> **Prompt**:
Please list every line in the listing below that contains the string "Instruction", copying each such line in full. Treat the match as case-sensitive.

^^^^

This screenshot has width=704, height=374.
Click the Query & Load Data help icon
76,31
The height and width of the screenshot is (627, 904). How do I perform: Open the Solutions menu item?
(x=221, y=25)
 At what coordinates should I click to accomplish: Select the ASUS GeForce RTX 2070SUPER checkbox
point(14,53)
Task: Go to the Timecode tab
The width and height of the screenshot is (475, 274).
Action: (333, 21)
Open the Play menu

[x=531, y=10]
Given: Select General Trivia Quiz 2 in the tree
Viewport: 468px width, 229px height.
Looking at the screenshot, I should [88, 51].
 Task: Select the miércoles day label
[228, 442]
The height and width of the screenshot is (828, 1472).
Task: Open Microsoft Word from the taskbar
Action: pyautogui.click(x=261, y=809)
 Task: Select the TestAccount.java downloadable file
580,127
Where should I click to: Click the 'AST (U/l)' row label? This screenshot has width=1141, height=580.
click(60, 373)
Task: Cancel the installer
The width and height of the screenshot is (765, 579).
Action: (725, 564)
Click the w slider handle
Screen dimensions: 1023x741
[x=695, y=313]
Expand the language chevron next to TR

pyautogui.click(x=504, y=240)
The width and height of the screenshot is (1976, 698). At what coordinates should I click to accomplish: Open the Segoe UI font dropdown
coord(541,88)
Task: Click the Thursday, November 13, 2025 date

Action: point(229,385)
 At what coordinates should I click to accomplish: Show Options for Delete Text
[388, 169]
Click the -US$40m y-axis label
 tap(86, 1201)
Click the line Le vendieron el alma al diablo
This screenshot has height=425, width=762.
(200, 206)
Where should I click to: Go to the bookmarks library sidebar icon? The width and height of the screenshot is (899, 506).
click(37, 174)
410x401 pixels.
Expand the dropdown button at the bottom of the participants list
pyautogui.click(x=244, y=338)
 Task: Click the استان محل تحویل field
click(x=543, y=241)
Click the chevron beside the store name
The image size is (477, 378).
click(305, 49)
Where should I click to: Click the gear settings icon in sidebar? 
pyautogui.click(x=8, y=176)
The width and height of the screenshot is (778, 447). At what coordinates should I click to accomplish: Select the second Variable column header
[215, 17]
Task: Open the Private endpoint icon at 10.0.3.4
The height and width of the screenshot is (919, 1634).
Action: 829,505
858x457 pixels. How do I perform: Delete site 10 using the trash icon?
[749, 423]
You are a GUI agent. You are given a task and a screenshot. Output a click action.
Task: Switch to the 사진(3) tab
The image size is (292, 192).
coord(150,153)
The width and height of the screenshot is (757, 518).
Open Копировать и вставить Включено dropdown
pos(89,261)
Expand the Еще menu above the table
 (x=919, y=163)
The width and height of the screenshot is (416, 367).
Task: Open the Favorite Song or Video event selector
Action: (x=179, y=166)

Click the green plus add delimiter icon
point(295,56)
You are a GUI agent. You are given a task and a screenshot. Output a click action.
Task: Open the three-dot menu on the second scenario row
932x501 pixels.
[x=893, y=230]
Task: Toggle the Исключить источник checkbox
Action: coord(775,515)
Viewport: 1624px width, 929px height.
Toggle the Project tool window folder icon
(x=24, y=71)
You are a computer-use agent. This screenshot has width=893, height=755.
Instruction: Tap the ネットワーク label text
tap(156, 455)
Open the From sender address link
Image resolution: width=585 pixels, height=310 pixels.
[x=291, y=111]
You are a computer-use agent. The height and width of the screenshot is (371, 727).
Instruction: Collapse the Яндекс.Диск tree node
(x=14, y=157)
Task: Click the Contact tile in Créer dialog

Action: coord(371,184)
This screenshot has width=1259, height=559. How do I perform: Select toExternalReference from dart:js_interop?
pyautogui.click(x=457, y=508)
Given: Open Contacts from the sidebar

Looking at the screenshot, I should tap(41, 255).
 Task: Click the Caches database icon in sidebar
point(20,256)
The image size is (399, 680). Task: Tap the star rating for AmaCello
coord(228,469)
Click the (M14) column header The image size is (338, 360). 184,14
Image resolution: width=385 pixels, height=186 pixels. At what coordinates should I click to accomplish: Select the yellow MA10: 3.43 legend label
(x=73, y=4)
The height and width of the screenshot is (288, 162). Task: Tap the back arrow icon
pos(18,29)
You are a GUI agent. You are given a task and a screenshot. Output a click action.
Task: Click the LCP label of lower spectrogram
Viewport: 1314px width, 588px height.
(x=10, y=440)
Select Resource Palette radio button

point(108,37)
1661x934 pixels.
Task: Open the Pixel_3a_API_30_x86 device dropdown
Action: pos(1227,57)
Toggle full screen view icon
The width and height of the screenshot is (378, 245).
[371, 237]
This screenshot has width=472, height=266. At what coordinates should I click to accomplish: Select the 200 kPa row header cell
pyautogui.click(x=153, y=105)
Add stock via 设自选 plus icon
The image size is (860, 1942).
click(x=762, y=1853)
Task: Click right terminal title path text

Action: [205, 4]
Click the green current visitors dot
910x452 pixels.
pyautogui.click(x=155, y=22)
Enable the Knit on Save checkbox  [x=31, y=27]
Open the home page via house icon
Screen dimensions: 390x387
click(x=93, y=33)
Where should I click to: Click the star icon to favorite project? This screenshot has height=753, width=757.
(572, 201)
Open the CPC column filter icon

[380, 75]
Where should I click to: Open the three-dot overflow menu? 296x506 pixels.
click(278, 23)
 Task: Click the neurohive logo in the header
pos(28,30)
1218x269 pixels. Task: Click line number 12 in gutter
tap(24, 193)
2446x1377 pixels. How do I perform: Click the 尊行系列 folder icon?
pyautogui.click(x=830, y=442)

^^^^

> **Completed exercise**:
Instruction: Tap the ネットワーク label text
Instruction: Collapse the Яндекс.Диск tree node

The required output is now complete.